Your output should be exactly the lines from the one containing "Where should I" through the final line of the following data, please, with no pictures.

** DATA UNDER STUDY **
::::::

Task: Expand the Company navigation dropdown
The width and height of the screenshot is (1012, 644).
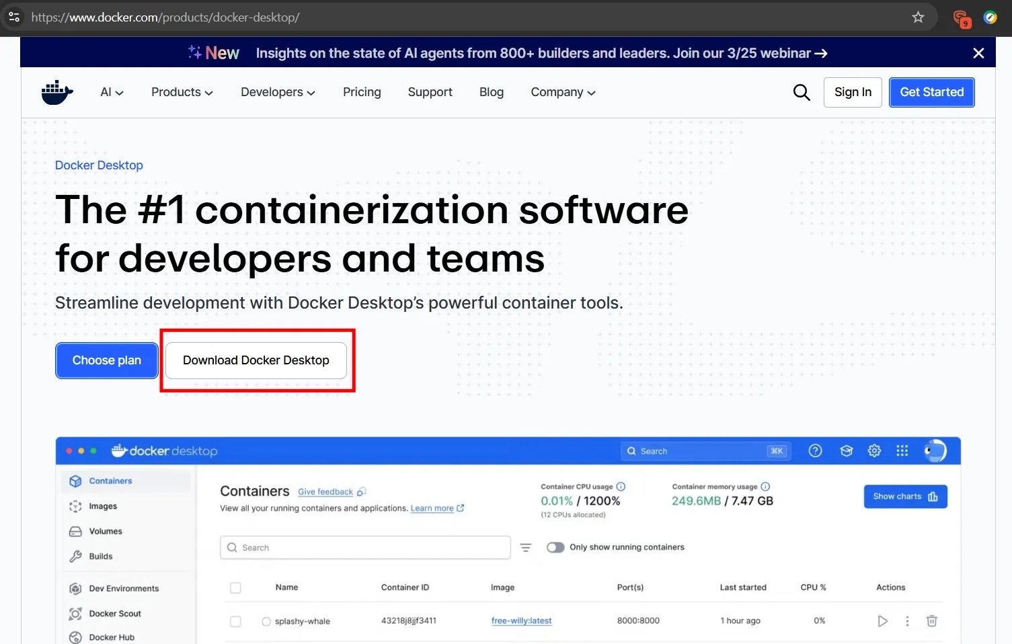Action: (562, 92)
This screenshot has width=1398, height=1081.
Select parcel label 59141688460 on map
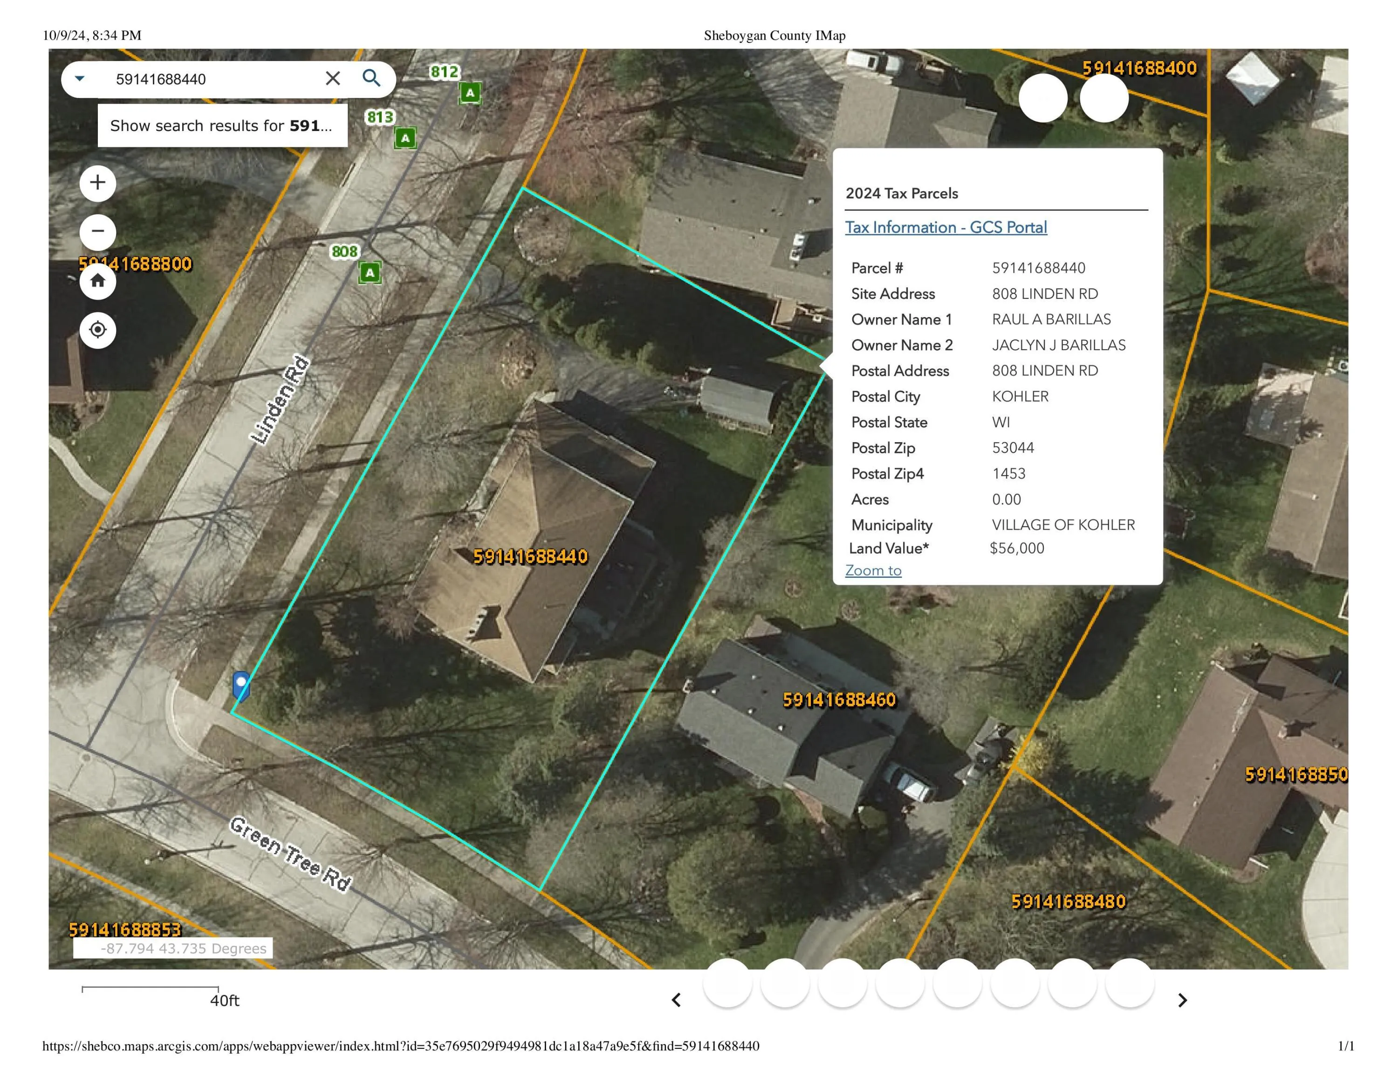click(x=839, y=699)
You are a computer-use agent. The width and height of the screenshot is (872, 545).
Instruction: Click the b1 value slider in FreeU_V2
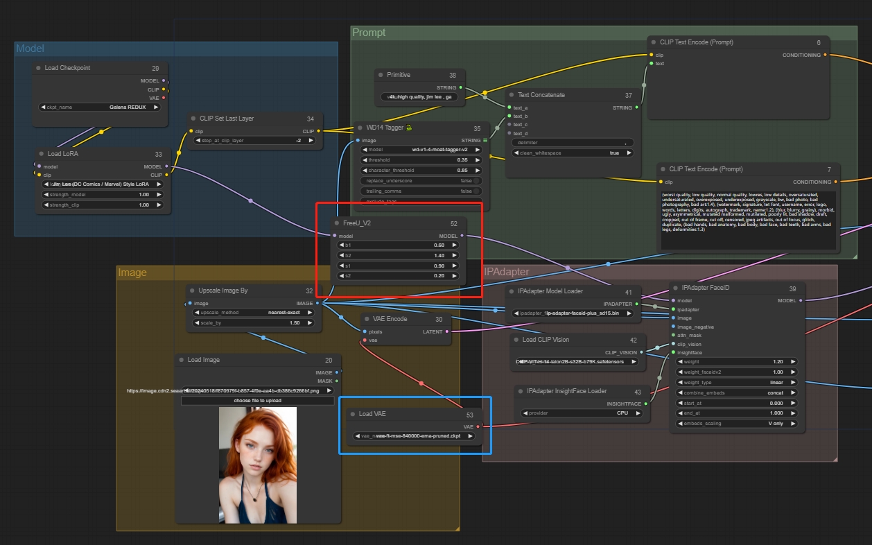[x=396, y=245]
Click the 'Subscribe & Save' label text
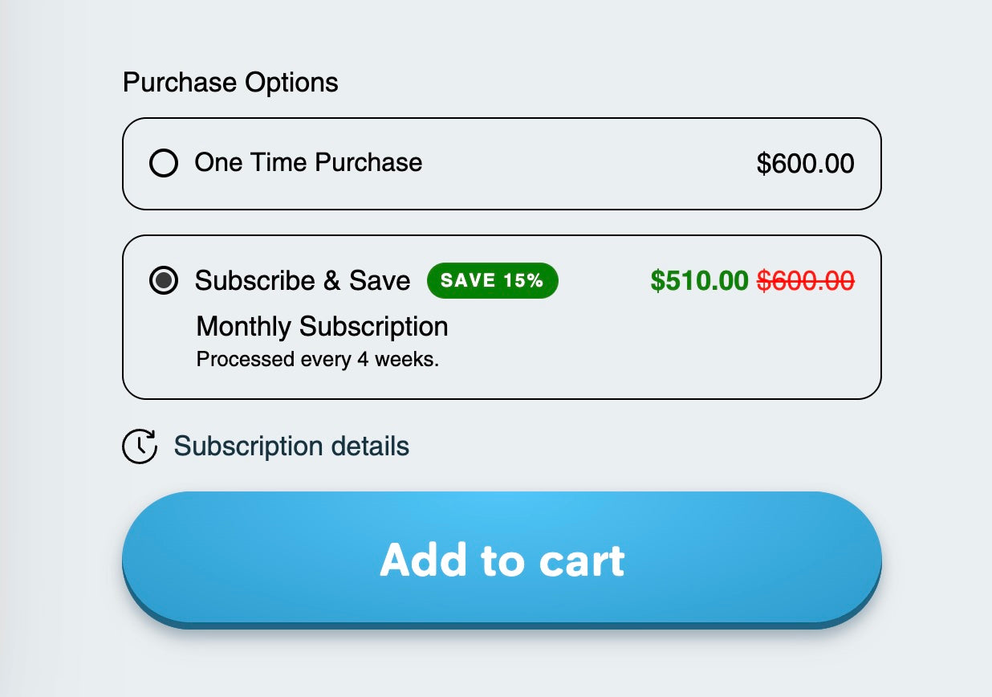Image resolution: width=992 pixels, height=697 pixels. 302,281
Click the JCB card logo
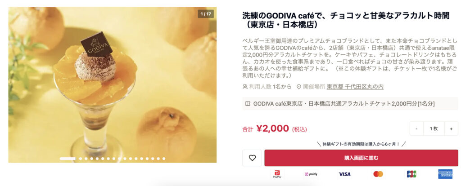Image resolution: width=461 pixels, height=186 pixels. pyautogui.click(x=411, y=174)
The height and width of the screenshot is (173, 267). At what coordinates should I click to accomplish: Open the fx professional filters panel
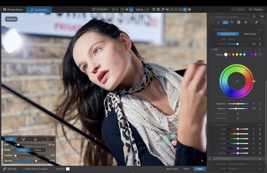246,22
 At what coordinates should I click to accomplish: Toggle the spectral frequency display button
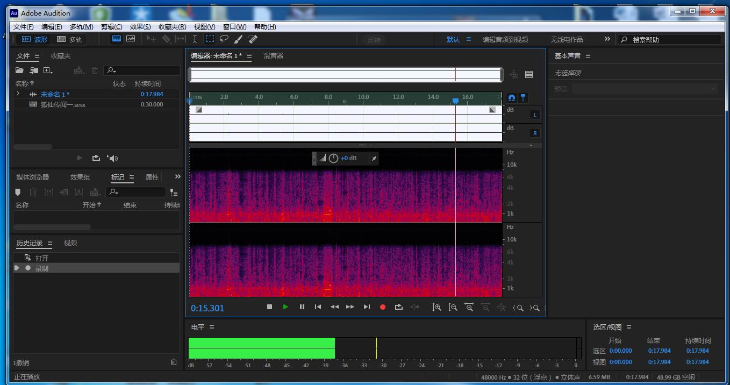pyautogui.click(x=116, y=39)
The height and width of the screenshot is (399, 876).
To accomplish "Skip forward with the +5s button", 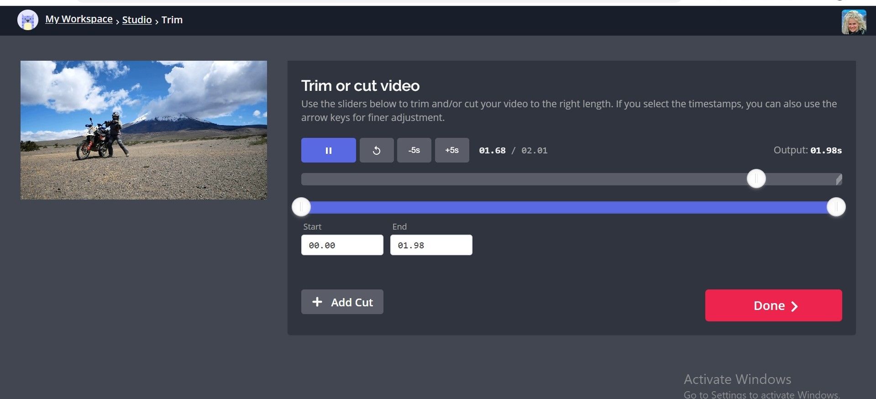I will pyautogui.click(x=452, y=150).
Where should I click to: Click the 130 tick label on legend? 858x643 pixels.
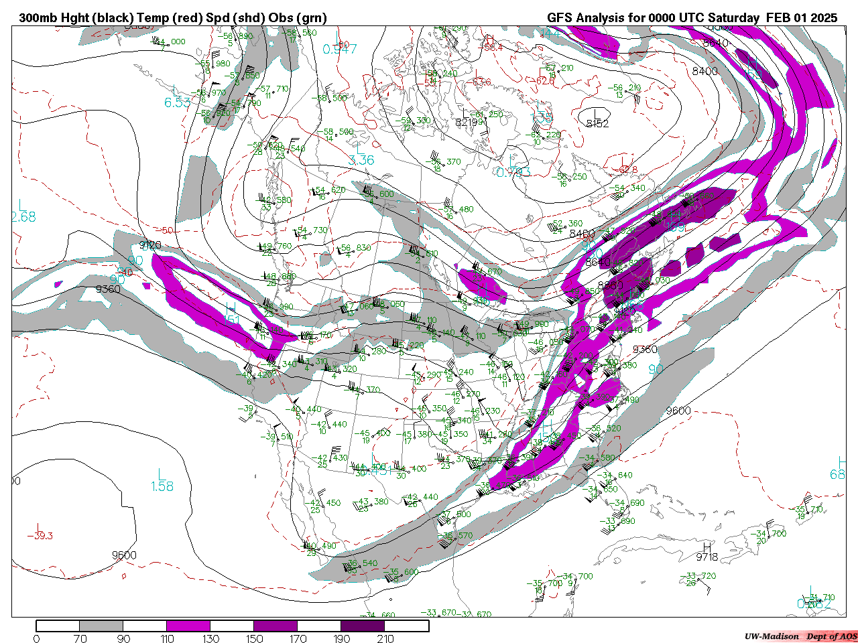(x=210, y=638)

::::::

** ANSWER SECTION **
Where should I click to: Click the 130 tick label on legend? 858x643 pixels.
(x=210, y=638)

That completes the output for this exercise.